*Instructions for the task:*
Please set down every entry again exactly as it stands, without the pictures.

(Stored records)
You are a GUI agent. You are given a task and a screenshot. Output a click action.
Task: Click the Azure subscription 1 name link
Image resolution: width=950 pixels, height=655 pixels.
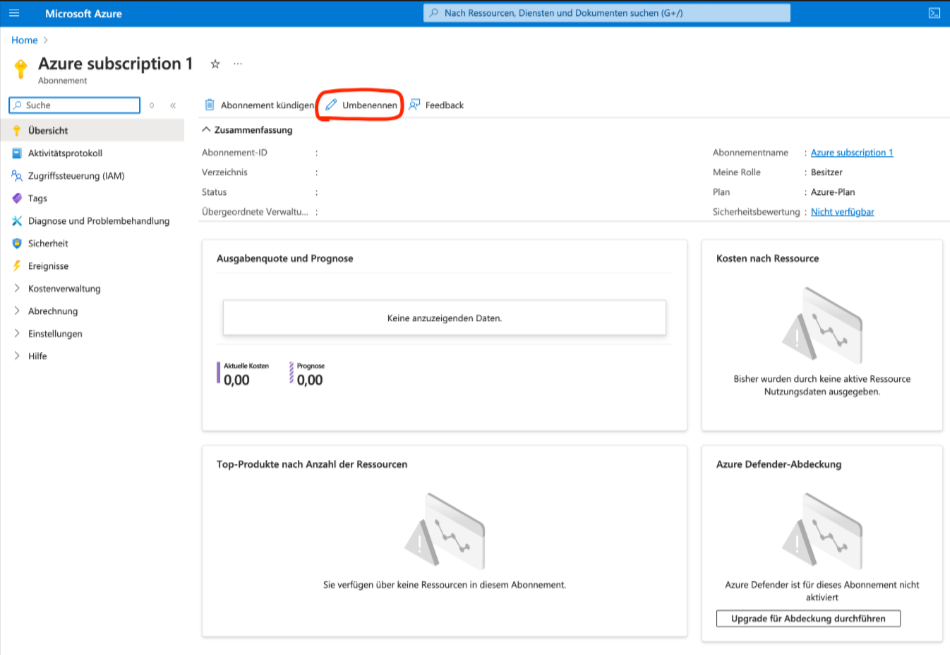pyautogui.click(x=851, y=153)
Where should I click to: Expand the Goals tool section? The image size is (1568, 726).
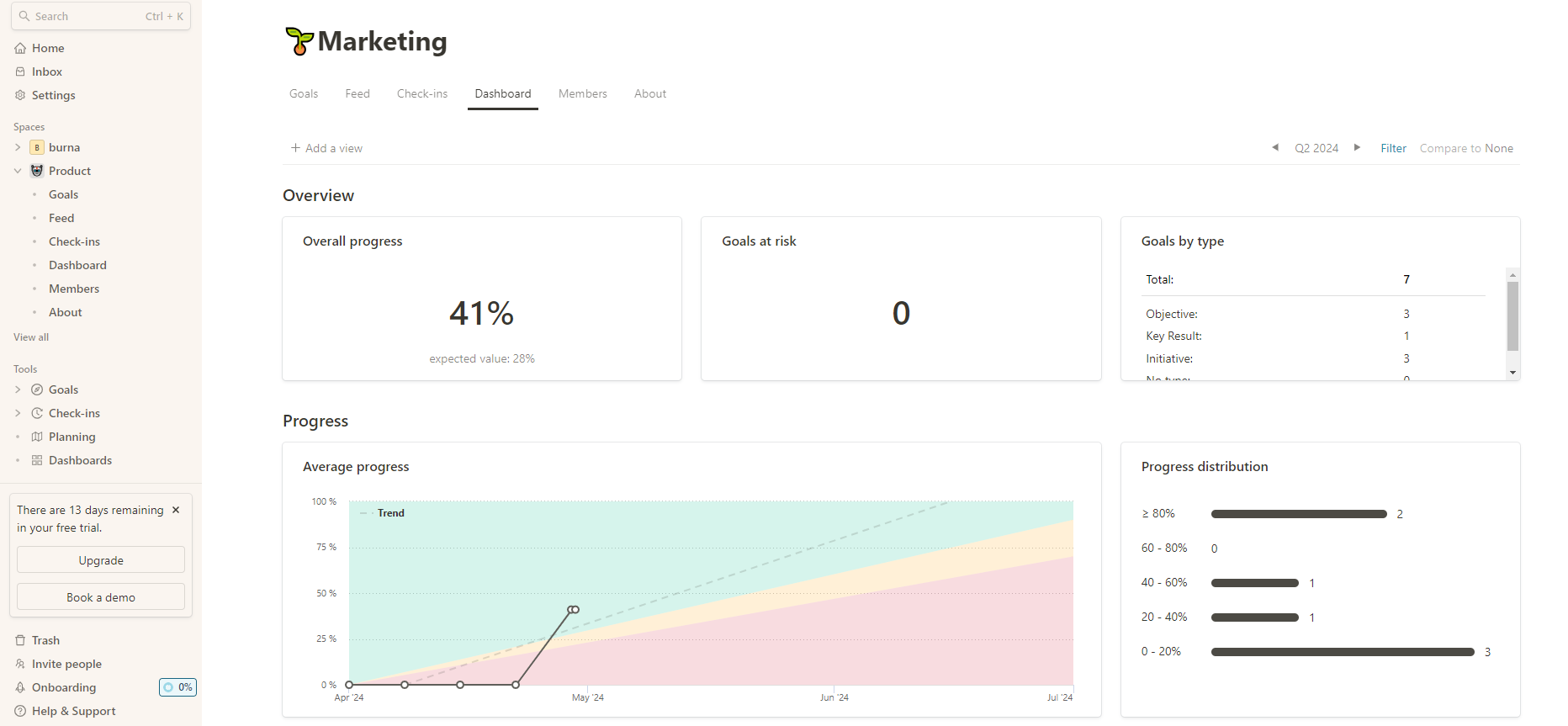click(x=18, y=390)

*Written solution:*
You are a GUI agent. You are given a task and a screenshot. Output a click action.
Task: Click the Azure subscription 1 name link
Image resolution: width=950 pixels, height=655 pixels.
pyautogui.click(x=851, y=153)
Where should I click to: Expand the Goals tool section? The image size is (1568, 726).
click(x=18, y=390)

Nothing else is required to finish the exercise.